Peugeot’s operating free cash flow, excluding one-time gains and charges, totaled €2.18 billion last year. The company said it was net-debt free.

"We are ahead of our reconstruction plan," chief executive officer Carlos Tavares said in the statement.

Mr Tavares took over as chief executive a year ago aiming to streamline the French carmaker’s product line, better position its three brands, including the new luxury DS nameplate, and continue his predecessor Philippe Varin’s efforts to restructure, in particular in the money-losing regions of Russia and Latin America.

Industrywide demand for cars will probably plunge by about 30 per cent this year in Russia and about 10 per cent in Latin America, Peugeot said today.

“Even though we’re seeing an improvement of our financials in Russia and Latin America, these geographical zones remain in the red,” chief financial officer Jean-Baptiste de Chatillon told reporters in a conference call.

“Pressure on foreign exchange rates was strong in 2014 and should remain strong this year in these two zones.”

In China, the carmaker said it expects demand to rise by about 7 per cent. In Europe, it said it expects a 1 percent increase.

Peugeot’s total deliveries rose 4.3 per cent to 2.94 million cars and light commercial vehicles last year, boosted by demand for the 2008 and 3008 crossovers as well as the 308 hatchback.

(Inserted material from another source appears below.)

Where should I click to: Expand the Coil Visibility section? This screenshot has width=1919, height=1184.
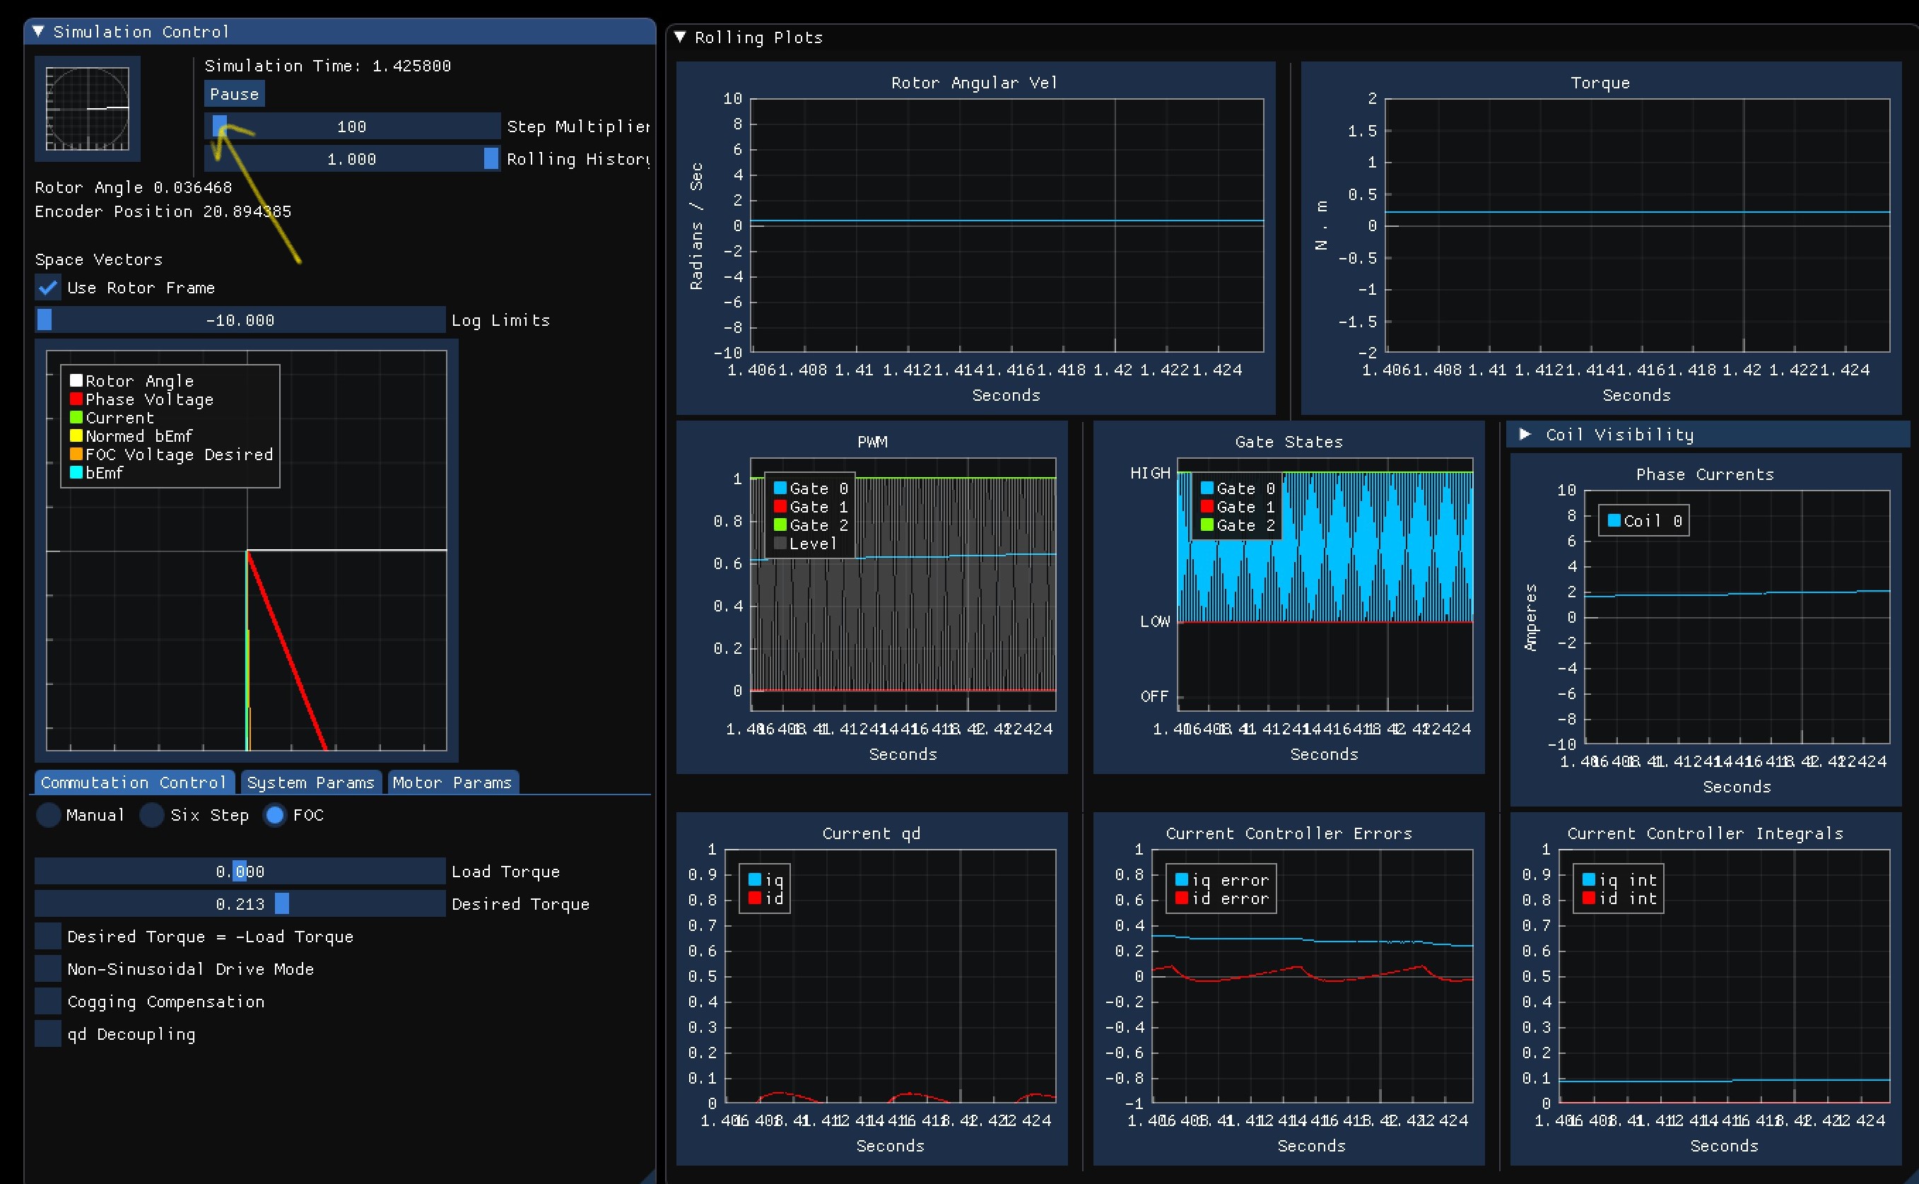click(1524, 434)
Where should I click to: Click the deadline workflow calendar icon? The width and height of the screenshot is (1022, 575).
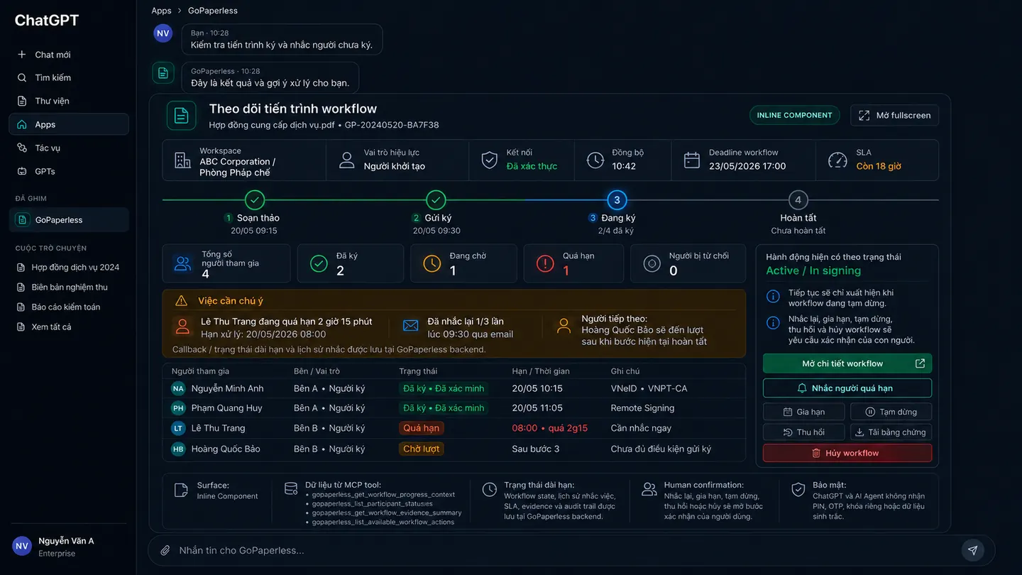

That’s still about 18 per cent fewer than in 2010, when Peugeot, Europe’s second-biggest automaker, reported its last full-year growth with record sales of 3.6 million autos. Peugeot now sells more cars in China than in its home country and is betting on further expansion in the region. Together with Dongfeng, it aims to sell 1.5 million vehicles annually in China by 2020.